Appellants’ first claims of error, which concern a number of the trial court’s findings of fact on the issues of reliance, duty, breach of duty, and valuation, require only brief attention. Under D.C.Code § 17-305(a) (1981), our review of such findings is extremely limited: we must treat them as presumptively correct unless they are clearly erroneous or unsupported by the record. See, e.g. Edmund J. Flynn Co. v. LaVay, 431 A.2d 543, 546-47 (D.C.1981). We are satisfied that there was support in the record for each of the challenged findings. Moreover, since the trial court heard the testimony and was in a position to evaluate the witnesses’ credibility, we defer to its resolution of conflicts in the testimony.

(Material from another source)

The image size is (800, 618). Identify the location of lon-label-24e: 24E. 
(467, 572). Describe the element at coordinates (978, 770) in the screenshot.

Appellants also make a generalized complaint that the findings were improperly colored by the court’s sympathy for Mr. *419 Kraisel, who was dying from cancer. Appellants therefore contend that the case “was tried on an emotional issue rather than the facts.” In our view, this assertion borders on the frivolous. As an evidentiary matter, testimony regarding Mr. Kraisel’s illness was relevant because it tended to explain Leonard Kraisel’s involvement in the transaction. Moreover, we note that the possibility of such testimony unduly affecting the outcome of a bench trial is both remote and unsubstantiated by the record.

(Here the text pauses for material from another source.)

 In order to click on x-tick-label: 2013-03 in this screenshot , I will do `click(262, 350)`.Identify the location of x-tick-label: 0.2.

Appellants’ next claims of error concern various evidentiary rulings of the trial court. Appellants assert that the trial court erred in permitting Leonard Kraisel to testify as to his opinion of the subject property’s value. Appellants contend that while such testimony would have been admissible had Leonard Kraisel owned the property, the testimony was inadmissible because he was not the owner. We disagree for two reasons.

First, at the time of trial Leonard Krai-sel, as his deceased father’s personal representative, more than any other person had assumed the status of owner of the subject property. He had become interested in the value of the property shortly after his father had entered into the agreement to sell to Spartan, at a time when he, the only heir, was aware of his father’s serious illness. Second, even in the absence of such an ownership interest, Leonard Kraisel would not necessarily have been rendered unqualified to testify as to value. Although various precedents in this jurisdiction hold that the owner of property is qualified, by reason of the fact of ownership, to offer an opinion of the property’s value, see, e.g., Hartford Accident & Indemnity Co. v. Dikomey Manufacturing Jewelers, Inc., 409 A.2d 1076, 1078-79 (D.C.1979), such holdings are not based so much on the fact of ownership as the owner’s presumptive familiarity with the property in question. See generally id. Indeed, there exists considerable support for the proposition that sómeone other than the owner of real property may offer an opinion regarding value as long as the witness is familiar with the property and surrounding area. See generally 3 WigmoRE on Evidence § 714 (Chadbourn rev. 1970); cf., e.g., Webster v. Archer, 176 Md. 245, 247, 4 A.2d 434, 439 (1939).